Allerdings ist dies keineswegs nur noch reine Zukunftsmusik. Auch heute schon finden sich viele der smarten Eigenschaften in den Anlagen wieder. Erst mit der kompletten „Überführung“ dieser Eigenschaften mit Industrie 4.0 kann der volle Umfang der neuen Funktionalitäten genutzt werden. Wirklich smarte Sensoren stellen dann wiederum ihre Dienste und Funktionen innerhalb eines Netzwerkes bereit.

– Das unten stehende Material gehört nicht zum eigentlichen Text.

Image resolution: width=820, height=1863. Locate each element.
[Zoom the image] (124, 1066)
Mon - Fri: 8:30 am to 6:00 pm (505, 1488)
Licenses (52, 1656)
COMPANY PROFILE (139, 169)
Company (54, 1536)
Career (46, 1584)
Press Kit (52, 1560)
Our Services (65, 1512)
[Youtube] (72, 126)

Namur-Vorstand Dr. Matthias Fankhänel (links) zeichnete Dr. Lars Christiansen (mitte) und Dr. David Müller (rechts) mit dem Namur-Award für ihre besonderen Forschungsleistungen aus Namur-Vorstand Dr. Matthias Fankhänel (links) zeichnete Dr. Lars Christiansen (mitte) und Dr. David Müller (rechts) mit dem Namur-Award für ihre besonderen Forschungsleistungen aus

Innovationstreiber Industrie 4.0
Parallel zu den Vorträgen von Krohne, Dr. Armin Brucker und Oliver Weigel (beide BASF), Tobias Schlichtmann (Maintenance, Instandhaltung, BASF) und Maiwald, zog sich die Frage nach der sicheren Übermittlung der neu gewonnen Daten durch Sensorik und Condition Monitoring wie ein roter Faden durch die gesamte Veranstaltung. Einheitliche Kommunikation über einheitliche Systeme? Ausbau der Ethernet-Technologie oder dezentrale Wireless-Netzwerke mit allen Vor- und Nachteilen?
Und so stellt Dr. Thomas Tauchnitz, Sanofi-Aventis Deutschland GmbH und Vorstandsmitglied der Namur am Abend zusammenfassend fest, dass nach jahrelangem scheinbarem Stillstand die Branche nun gewaltig in Bewegung kommt. Industrie 4.0 funktioniert jetzt als Katalysator der Innovationsbereitschaft voraussetzt, auch im Umgang mit Bestandsanlagen.
Neben den Vorträgen im Plenum gab es ein großes Angebot an Workshops mit hohem Praxisbezug. So gab es interessante Einblicke in die Entwicklungen bei Krohne, einen Workshop zum Thema OPC-UA und FDI, spannende Diskussionen um die sogenannten Softsensoren für die gehobene Prozessführung und eine Einführung zu einem neuen Projekt, dem Namur.smart.
Wie weit die Themen und Fragestellungen in der Industrie und vor allem bei den Herstellern aufgenommen werden, zeigt sich spätestens auf der Namur-Hauptsitzung im nächsten Jahr oder in neuen Projekten, die im Rahmen der Veranstaltung traditionell mit den Namur-Awards ausgezeichnet werden.
Thema der Sitzung 2016, am 10. und 11. November, sind dann „Lösungen zur Optimierung in der globalen Prozessindustrie“. Sponsor wird Yokogawa sein.